• **Exercise**: Retype, word for word, the line holding "Instruction: Expand the" and each line after it down to the end of the data; pictures are not copied.
-------- The data
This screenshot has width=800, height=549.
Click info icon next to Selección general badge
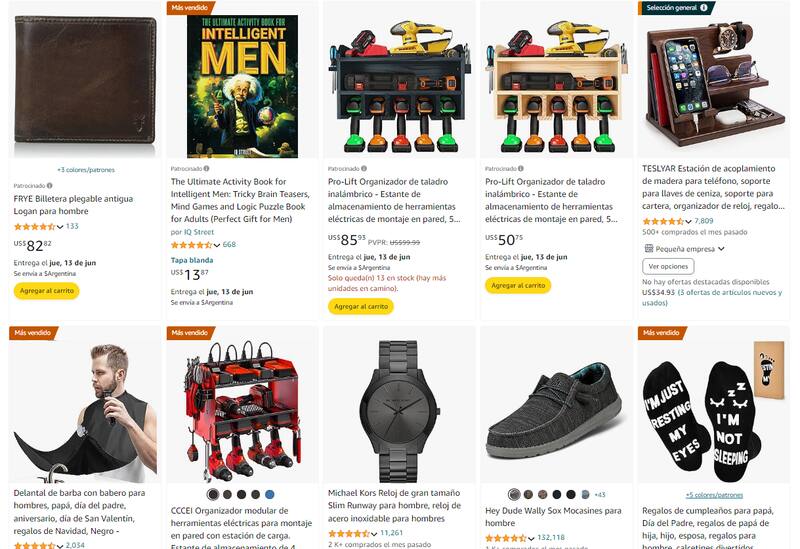point(704,8)
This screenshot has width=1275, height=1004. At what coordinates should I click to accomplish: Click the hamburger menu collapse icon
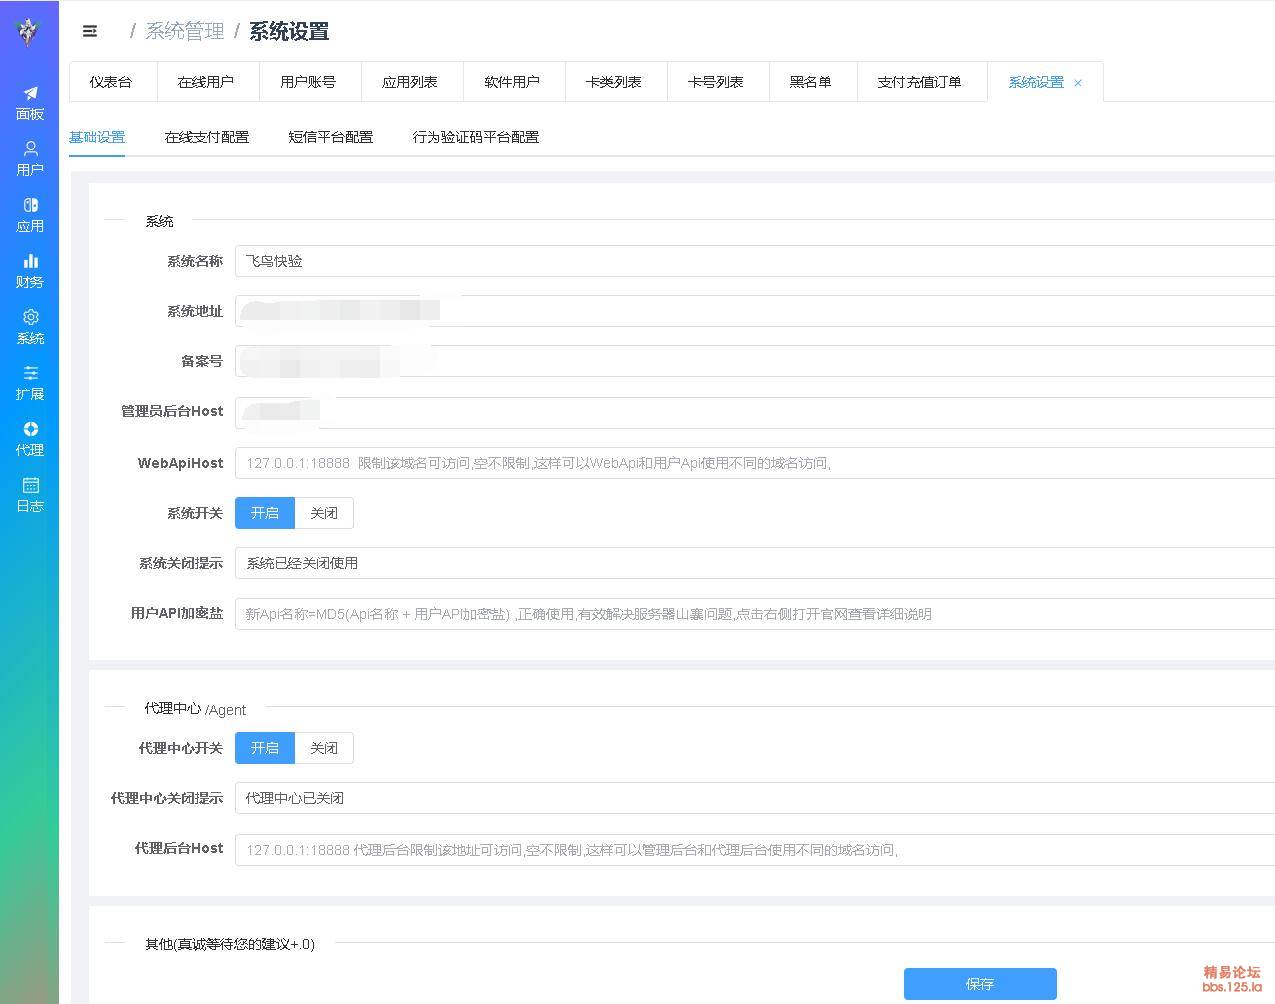pos(90,32)
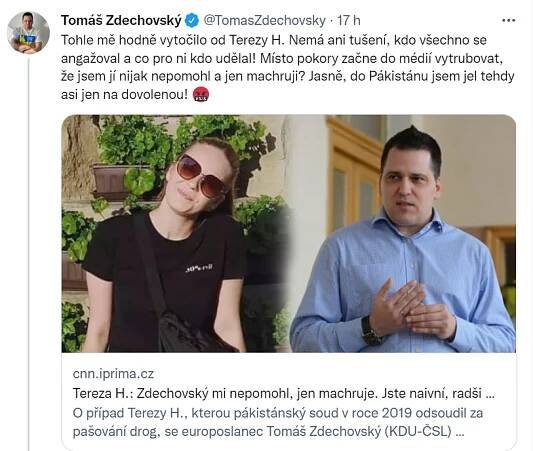Image resolution: width=533 pixels, height=451 pixels.
Task: Open the three-dot more options menu
Action: 509,21
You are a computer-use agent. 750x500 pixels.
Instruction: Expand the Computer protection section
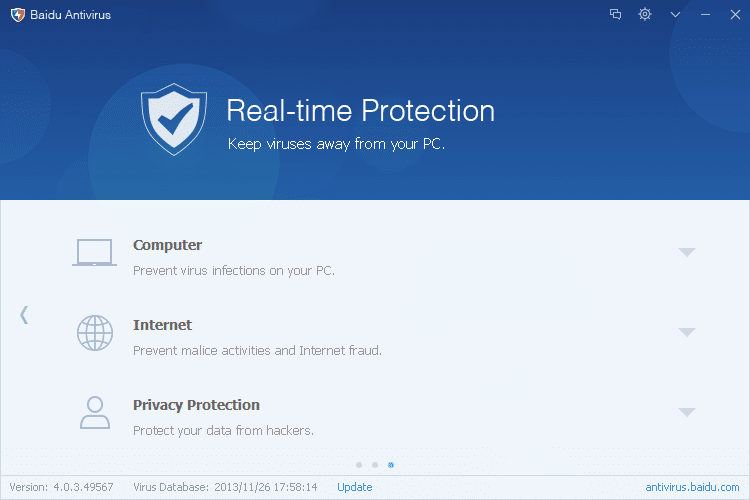(686, 252)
----------------
• **Written answer**:
Instruction: Expand the Computer protection section
(686, 252)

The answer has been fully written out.